En Suède, le crash-test au féminin
Elle s’appelle SET 50F et est le premier mannequin de crash-test au monde: conçue par une ingénieure suédoise sur le modèle d’une « femme type », elle doit aider à concevoir des sièges de voitures qui protègent mieux les femmes.
La législation dans l’univers automobile n’impose des essais qu’avec des mannequins traditionnels aux proportions masculines, modèle hérité des années 1970; pourtant, les statistiques montrent que les femmes sont plus exposées en cas d’accident.
Sanglée à un fauteuil, un mannequin est lancé à 16 km/h sur un rail métallique dans un entrepôt de Linköping, au sud de Stockholm, avant que sa course ne s’arrête avec fracas.
Un écran diffuse au ralenti les images du corps malmené au moment du choc, laissant apparaître la forme d’une poitrine.
Unique en son genre, ce « dispositif anthropomorphe d’essai » baptisé SET 50F prend pour modèle une femme et a été élaboré par Astrid Linder, ingénieure à l’Institut suédois de recherche sur la sécurité des transports (VTI).
« Les muscles du cou sont généralement plus faibles chez une femme », décrypte Tommy Petterson, l’un de ses collègues au VTI, tout en pointant du doigt la nuque de la silhouette déformée par l’impact.
« Si on compare avec un mannequin masculin, on voit ici que le cou est plus flexible, il y a plus de mouvements. »
Epaules plus étroites, hanches plus larges
Testée depuis fin 2022 en Suède, ce prototype composé de caoutchouc, de métaux et de plastique est équipé de 24 capteurs et mesure 1,62 m pour 62 kg, soit 15 cm et 15 kg de moins que pour un modèle masculin classique.
Ses épaules sont aussi plus étroites et ses hanches plus larges.
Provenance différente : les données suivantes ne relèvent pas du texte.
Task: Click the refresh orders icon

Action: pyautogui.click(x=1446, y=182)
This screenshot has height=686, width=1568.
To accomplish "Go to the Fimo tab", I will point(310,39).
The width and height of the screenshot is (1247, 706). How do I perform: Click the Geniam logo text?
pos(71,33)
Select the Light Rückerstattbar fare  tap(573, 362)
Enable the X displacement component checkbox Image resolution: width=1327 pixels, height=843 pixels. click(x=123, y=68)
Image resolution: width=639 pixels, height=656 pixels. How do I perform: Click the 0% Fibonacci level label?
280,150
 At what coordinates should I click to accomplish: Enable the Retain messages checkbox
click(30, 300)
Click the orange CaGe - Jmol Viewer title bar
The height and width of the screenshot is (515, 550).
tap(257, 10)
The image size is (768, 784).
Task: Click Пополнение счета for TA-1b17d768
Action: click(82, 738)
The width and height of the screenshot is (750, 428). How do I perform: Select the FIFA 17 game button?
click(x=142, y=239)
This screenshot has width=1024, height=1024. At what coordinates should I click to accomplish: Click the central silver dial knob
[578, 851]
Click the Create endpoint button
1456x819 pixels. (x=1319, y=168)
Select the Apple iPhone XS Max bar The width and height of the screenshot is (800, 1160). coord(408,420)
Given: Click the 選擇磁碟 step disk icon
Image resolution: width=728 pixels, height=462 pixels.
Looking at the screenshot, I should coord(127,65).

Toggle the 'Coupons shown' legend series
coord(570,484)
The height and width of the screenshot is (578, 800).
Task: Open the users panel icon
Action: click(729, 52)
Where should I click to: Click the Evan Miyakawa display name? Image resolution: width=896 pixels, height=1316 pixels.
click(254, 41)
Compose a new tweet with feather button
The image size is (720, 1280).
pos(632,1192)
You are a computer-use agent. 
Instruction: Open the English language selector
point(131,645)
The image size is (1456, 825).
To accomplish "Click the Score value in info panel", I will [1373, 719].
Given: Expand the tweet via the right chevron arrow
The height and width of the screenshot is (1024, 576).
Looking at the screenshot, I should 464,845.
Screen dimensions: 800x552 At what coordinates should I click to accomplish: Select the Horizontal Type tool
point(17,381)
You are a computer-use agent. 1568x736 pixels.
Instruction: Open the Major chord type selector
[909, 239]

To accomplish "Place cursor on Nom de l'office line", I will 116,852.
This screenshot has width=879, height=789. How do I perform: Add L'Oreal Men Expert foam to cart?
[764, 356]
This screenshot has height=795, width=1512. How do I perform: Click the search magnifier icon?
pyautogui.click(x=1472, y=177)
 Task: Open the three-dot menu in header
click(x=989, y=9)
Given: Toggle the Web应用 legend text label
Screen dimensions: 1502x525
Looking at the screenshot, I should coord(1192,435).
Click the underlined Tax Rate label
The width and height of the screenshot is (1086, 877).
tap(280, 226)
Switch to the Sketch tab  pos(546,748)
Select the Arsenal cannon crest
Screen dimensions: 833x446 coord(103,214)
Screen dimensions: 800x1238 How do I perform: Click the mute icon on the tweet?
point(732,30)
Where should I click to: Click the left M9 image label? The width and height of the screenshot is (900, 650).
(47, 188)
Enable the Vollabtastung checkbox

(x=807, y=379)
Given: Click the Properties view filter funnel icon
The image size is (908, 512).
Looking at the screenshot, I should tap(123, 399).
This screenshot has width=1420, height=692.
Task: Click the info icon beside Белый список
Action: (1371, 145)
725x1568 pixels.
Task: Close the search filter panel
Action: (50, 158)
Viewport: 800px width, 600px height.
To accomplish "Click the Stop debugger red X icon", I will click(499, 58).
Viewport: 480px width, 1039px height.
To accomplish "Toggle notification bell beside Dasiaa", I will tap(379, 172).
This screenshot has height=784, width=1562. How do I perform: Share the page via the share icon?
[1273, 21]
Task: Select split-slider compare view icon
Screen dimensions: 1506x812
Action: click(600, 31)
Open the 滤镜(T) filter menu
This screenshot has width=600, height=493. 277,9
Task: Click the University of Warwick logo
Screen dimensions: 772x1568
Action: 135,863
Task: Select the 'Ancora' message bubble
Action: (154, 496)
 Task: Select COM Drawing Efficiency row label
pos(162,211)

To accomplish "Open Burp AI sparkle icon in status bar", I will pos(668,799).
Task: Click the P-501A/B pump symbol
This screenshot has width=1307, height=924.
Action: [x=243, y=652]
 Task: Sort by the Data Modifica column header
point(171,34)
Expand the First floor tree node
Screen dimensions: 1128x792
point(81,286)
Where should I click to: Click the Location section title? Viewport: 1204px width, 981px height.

Ces mensurations et un centre de gravité plus bas jouent un rôle important pour évaluer les risques que prennent les femmes en voiture.
« Pour ce qui est des blessures qui ne sont pas mortelles, qui peuvent être à la source de handicaps, les statistiques montrent que le facteur qui est toujours déterminant c’est la différence entre hommes et femmes », souligne Astrid Linder.
« Les souffrances qui en résultent peuvent durer toute la vie, c’est capital d’établir comment chacun est protégé. »
D’après une étude de 2019 de l’université de Virginie aux Etats-Unis, les femmes ont 73% de chances de plus que les hommes d’être blessées en cas de collision frontale.
Elles sont par ailleurs deux fois plus susceptibles de souffrir d’entorses cervicales en cas d’accident, notamment à cause de la morphologie de leur cou et du maintien offert par le fauteuil.
« Règles qui excluent les femmes »
Développée grâce à des subventions de la Commission européenne, ce mannequin féminin de crash-test est déjà utilisé par certains constructeurs, comme Volvo en Suède, mais rien dans les régulations internationales ne l’impose.
« Selon la norme minimale requise pour la vente d’une voiture, il est stipulé qu’il faut utiliser le modèle d’un homme moyen pour tous les tests, point final », souligne avec dépit Astrid Linder, qui enseigne également l’ingénierie automobile.
Elle a été récompensée par un prix en 2023 qui distingue les femmes qui font avancer le secteur automobile, mais le marché ne suit pas encore.
« Pendant longtemps c’était de façon prédominante des hommes qui conduisaient », rappelle Emily Thomas, directrice du service dédié aux tests automobiles dans l’organisme américain Consumer Reports, une structure indépendante à but non lucratif qui représente les consommateurs.
« La culture a évolué mais malheureusement les règles de sécurité n’ont pas suivi le mouvement », déplore-t-elle.
Astrid Linder en appelle désormais aux législateurs: « Nous visons une société inclusive, et nous avons actuellement des règles qui excluent les femmes », explique-t-elle.
Elle souhaite désormais fabriquer d’autres copies de SET 50F pour la faire connaître ailleurs dans le monde.